Submitted to: Genetics Selection Evolution
Publication Type: Peer Reviewed Journal
Publication Acceptance Date: 2/4/2015
Publication Date: 4/1/2015
Publication URL: https://handle.nal.usda.gov/10113/60870
Citation: Rolf, M.M., Garrick, D.J., Fountain, T., Ramey, H.R., Weaber, R.L., Decker, J.E., Pollak, E.J., Schnabel, R.D., Taylor, J.F. 2015. Comparison of Bayesian models to estimate direct genomic values in multi-breed commercial beef cattle. Genetics Selection Evolution. 47:23. DOI 10.1186/s12711-015-0106-8.

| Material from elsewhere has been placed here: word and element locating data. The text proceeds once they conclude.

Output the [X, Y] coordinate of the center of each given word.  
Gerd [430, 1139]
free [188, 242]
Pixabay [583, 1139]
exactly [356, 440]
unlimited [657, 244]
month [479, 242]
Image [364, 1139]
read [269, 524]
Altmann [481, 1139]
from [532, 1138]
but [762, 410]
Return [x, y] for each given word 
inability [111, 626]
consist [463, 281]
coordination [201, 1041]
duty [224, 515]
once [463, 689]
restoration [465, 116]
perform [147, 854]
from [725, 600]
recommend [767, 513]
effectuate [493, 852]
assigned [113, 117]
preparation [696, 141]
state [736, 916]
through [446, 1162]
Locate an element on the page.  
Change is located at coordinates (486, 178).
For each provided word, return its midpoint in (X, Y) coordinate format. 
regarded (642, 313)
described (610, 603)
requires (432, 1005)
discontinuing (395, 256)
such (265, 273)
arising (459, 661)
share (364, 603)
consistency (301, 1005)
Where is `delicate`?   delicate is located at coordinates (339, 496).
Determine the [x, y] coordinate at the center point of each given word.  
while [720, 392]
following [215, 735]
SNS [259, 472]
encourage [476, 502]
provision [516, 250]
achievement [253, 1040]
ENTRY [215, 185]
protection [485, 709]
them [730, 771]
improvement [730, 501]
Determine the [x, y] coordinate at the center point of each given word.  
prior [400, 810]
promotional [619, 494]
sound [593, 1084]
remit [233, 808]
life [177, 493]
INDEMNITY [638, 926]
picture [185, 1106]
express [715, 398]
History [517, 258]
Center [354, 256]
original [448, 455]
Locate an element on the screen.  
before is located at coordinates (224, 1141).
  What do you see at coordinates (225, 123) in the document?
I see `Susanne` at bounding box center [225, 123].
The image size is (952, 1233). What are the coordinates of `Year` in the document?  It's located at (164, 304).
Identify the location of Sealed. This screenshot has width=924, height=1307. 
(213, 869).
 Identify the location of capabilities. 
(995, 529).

Interpretive Summary: Despite the preponderance of crossbred animals within the commercial US beef population, few studies have examined the development of multi-breed direct genomic breeding values (DGVs) prediction models using field data. Procedures to generate DGV predictions have been most thoroughly tested in purebred populations due to ease of DNA collection and simple population structure, but these animals do not reflect the levels of admixture and crossbreeding that are present in the commercial beef industry. For these technologies to have the broadest possible impact, we must begin to understand how they can be applied in commercial cattle populations, where pedigree is not known, and admixture is prevalent. The objective of this study was to use a crossbred population of commercial steers and heifers from the National Cattleman’s Beef Association sponsored Carcass Merit Project (CMP) to evaluate the efficacy of DGV prediction models for carcass traits utilizing various proportions of animals in training and validation populations and three different Bayesian prediction models to characterize DGV accuracy.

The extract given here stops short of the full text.